Через десять минут, когда Грегуары, удивляясь, что Сесиль задерживается, вернулись в дом Маэ, они издали нечеловеческий крик: их дочь была распростерта на земле, задушенная, с посиневшим лицом; на шее у нее виднелись красные следы громадных пальцев. Дед Бессмертный, не удержавшись на своих разбитых ногах, упал рядом с ней и не мог уже встать. Руки его были еще скрючены, и он смотрел на всех с тупым выражением широко раскрытых глаз. Во время падения он разбил лохань, рассыпал золу, залив грязью весь пол. Башмаки стояли нетронутыми у стены.

Невозможно было установить с полной точностью, как все это случилось. Почему Сесиль подошла так близко к старику? Каким образом Бессмертный, прикованный к своему стулу, мог схватить ее за горло?
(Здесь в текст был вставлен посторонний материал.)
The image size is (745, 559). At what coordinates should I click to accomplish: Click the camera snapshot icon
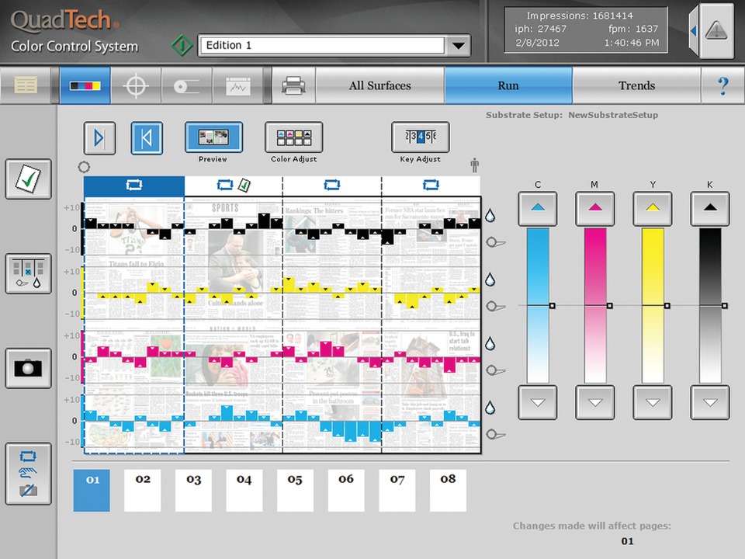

Очевидно, когда он схватил ее, ожесточение его было так велико и он так сильно сжал девушку, что заглушил ее крики, упав вместе с нею при ее последнем хрипе. Ни одного звука, ни единой жалобы не донеслось через тонкую стену соседнего дома. Приходилось предположить припадок внезапного безумия, необъяснимую тягу к убийству, возникшую при виде белой девической шеи. Такой дикий поступок со стороны дряхлого старика всех удивил: ведь он прожил честную жизнь, был покорной скотиной и противился новым идеям. Что же за бессознательная злоба вспыхнула в нем, медленно отравляя все его существо? Ужас заставлял считать преступление бессознательным. Это было преступление идиота.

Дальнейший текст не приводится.